WHAT YOU NEED TO DO → Below is a listing. Gather each line of it that contains "computer".

PROVIDED DATA →
=====

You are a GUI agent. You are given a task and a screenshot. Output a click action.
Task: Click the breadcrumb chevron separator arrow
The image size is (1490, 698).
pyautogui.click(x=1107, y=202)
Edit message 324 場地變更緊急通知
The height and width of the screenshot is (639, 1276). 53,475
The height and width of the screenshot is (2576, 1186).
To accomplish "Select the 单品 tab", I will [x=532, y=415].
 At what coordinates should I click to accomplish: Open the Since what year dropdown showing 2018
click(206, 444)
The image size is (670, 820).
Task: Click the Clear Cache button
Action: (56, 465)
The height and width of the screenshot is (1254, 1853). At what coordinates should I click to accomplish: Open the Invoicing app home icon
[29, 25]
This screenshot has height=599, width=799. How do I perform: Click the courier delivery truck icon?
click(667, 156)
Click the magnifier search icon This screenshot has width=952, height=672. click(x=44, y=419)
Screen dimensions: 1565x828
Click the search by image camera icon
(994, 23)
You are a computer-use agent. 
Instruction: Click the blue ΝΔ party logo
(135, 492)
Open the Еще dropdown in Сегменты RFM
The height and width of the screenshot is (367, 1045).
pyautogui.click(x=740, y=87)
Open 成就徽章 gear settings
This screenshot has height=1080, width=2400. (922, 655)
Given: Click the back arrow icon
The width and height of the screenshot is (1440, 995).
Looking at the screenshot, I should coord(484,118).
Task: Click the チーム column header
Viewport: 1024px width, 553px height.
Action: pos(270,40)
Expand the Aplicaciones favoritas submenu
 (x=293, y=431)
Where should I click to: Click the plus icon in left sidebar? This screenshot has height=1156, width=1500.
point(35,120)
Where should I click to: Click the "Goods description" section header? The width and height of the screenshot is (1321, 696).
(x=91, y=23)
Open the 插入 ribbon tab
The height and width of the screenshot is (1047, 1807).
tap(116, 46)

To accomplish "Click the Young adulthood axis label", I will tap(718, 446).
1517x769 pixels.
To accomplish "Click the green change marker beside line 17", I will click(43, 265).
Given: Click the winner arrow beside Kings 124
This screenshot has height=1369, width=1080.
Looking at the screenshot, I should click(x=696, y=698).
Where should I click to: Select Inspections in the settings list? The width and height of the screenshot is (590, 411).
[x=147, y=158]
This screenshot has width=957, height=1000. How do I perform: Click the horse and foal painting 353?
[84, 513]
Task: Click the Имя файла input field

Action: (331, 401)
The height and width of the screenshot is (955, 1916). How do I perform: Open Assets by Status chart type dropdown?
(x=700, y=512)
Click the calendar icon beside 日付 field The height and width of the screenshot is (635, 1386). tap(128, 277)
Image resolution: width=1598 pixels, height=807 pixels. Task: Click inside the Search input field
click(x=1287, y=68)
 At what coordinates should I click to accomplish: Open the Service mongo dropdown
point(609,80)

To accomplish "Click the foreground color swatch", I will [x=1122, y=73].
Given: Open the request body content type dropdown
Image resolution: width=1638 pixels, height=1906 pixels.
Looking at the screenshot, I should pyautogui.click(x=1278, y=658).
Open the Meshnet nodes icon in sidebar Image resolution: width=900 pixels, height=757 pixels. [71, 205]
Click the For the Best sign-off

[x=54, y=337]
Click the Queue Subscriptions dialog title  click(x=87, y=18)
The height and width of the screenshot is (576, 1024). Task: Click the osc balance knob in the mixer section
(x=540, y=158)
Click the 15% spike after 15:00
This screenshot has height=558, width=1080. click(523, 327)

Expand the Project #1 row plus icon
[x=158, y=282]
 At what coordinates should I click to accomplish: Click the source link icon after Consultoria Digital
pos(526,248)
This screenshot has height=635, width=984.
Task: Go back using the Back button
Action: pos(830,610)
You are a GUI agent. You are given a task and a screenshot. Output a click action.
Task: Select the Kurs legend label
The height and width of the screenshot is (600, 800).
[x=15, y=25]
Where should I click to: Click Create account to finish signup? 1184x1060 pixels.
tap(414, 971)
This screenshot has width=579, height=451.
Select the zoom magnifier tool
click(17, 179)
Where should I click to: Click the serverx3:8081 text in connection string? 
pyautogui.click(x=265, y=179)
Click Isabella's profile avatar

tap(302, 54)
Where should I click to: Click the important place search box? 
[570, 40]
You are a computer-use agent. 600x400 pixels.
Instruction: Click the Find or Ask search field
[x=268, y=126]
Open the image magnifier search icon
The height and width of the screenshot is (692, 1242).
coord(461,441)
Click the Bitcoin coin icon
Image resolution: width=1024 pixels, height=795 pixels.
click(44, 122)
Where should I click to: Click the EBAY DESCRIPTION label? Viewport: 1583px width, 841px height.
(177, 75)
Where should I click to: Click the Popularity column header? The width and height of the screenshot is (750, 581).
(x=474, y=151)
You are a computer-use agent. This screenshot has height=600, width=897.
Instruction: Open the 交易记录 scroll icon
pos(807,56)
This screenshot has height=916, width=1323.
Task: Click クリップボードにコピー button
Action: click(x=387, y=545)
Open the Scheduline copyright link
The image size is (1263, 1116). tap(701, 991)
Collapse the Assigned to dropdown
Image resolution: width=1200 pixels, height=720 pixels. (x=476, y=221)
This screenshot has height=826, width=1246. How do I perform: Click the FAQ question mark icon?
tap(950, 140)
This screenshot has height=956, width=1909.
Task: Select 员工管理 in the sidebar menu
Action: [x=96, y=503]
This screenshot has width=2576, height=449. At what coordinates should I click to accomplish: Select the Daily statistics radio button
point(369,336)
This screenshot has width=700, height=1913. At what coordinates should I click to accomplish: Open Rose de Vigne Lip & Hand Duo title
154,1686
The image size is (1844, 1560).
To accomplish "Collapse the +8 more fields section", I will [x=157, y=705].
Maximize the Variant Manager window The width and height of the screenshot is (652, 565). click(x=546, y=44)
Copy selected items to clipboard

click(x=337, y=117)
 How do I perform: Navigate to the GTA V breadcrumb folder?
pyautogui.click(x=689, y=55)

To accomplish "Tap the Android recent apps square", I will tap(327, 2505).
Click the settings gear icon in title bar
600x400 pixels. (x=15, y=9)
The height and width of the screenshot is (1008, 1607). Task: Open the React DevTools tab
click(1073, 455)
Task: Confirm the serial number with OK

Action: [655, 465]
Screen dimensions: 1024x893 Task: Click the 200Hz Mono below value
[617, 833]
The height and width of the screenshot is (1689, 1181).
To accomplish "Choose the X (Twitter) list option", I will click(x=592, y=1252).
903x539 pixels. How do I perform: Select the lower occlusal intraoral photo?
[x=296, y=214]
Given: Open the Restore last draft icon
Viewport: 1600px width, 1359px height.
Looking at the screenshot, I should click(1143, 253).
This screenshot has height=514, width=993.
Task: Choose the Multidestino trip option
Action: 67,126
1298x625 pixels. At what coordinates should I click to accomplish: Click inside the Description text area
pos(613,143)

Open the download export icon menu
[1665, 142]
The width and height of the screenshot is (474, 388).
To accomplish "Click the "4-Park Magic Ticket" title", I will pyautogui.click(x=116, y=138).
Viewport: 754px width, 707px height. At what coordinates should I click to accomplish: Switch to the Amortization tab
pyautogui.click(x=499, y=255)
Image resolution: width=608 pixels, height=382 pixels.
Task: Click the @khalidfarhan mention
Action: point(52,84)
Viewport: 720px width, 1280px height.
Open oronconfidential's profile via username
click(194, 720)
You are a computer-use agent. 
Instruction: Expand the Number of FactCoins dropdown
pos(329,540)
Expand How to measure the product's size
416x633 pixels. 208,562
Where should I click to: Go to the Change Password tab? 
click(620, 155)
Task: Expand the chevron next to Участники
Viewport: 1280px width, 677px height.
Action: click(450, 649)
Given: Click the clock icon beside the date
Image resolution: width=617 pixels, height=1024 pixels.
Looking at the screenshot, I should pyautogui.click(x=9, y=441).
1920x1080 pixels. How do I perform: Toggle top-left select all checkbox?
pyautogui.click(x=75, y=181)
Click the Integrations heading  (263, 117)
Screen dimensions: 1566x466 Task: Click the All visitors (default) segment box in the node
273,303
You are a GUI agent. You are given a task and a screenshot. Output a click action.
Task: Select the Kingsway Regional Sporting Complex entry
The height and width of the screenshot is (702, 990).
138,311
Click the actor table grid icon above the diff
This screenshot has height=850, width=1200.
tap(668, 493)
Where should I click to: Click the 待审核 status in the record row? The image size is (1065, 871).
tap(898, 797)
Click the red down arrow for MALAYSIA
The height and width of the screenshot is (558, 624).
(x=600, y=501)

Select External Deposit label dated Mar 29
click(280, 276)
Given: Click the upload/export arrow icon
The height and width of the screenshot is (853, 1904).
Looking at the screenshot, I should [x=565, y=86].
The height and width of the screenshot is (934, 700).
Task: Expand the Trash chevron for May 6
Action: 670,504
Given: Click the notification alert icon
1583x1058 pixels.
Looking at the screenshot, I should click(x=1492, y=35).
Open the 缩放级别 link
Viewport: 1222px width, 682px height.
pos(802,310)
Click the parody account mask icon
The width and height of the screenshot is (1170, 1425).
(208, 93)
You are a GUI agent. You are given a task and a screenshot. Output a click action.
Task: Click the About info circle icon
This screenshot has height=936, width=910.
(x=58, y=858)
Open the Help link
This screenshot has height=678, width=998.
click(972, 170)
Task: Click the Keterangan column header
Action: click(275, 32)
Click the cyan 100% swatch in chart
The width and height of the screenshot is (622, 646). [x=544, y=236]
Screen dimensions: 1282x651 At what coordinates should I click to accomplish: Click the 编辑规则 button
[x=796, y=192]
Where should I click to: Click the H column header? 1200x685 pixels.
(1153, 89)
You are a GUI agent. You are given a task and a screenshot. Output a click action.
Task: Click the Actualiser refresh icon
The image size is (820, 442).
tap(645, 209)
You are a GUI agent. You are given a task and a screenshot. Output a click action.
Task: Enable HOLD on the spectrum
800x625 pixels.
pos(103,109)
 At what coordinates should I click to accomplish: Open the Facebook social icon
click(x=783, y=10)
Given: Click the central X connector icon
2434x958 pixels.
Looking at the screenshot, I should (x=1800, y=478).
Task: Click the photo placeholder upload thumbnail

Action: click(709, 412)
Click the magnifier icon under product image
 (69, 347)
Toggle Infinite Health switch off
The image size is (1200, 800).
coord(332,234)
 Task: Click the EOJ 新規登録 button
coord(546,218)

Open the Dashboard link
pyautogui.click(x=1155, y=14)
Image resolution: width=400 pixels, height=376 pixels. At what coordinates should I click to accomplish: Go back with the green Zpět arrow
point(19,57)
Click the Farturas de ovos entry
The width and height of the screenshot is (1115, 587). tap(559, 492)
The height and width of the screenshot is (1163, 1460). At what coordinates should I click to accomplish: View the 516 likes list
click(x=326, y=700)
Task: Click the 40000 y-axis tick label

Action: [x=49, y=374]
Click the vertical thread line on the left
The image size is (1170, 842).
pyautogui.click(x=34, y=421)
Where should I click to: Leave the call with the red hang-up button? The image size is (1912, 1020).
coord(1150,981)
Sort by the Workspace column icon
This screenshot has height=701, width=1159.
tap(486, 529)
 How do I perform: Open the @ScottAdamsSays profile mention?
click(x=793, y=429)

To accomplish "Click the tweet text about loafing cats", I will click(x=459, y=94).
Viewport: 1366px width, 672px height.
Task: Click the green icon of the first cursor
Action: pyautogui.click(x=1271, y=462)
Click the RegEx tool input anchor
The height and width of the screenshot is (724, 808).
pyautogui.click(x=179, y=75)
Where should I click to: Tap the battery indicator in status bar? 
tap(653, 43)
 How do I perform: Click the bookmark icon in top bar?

=====

RESULT OF THIS EXERCISE →
You are a computer-use agent. 
You are a computer-use agent. 600x400 pixels.
You are a computer-use agent. This screenshot has height=600, width=897.
You are a computer-use agent. 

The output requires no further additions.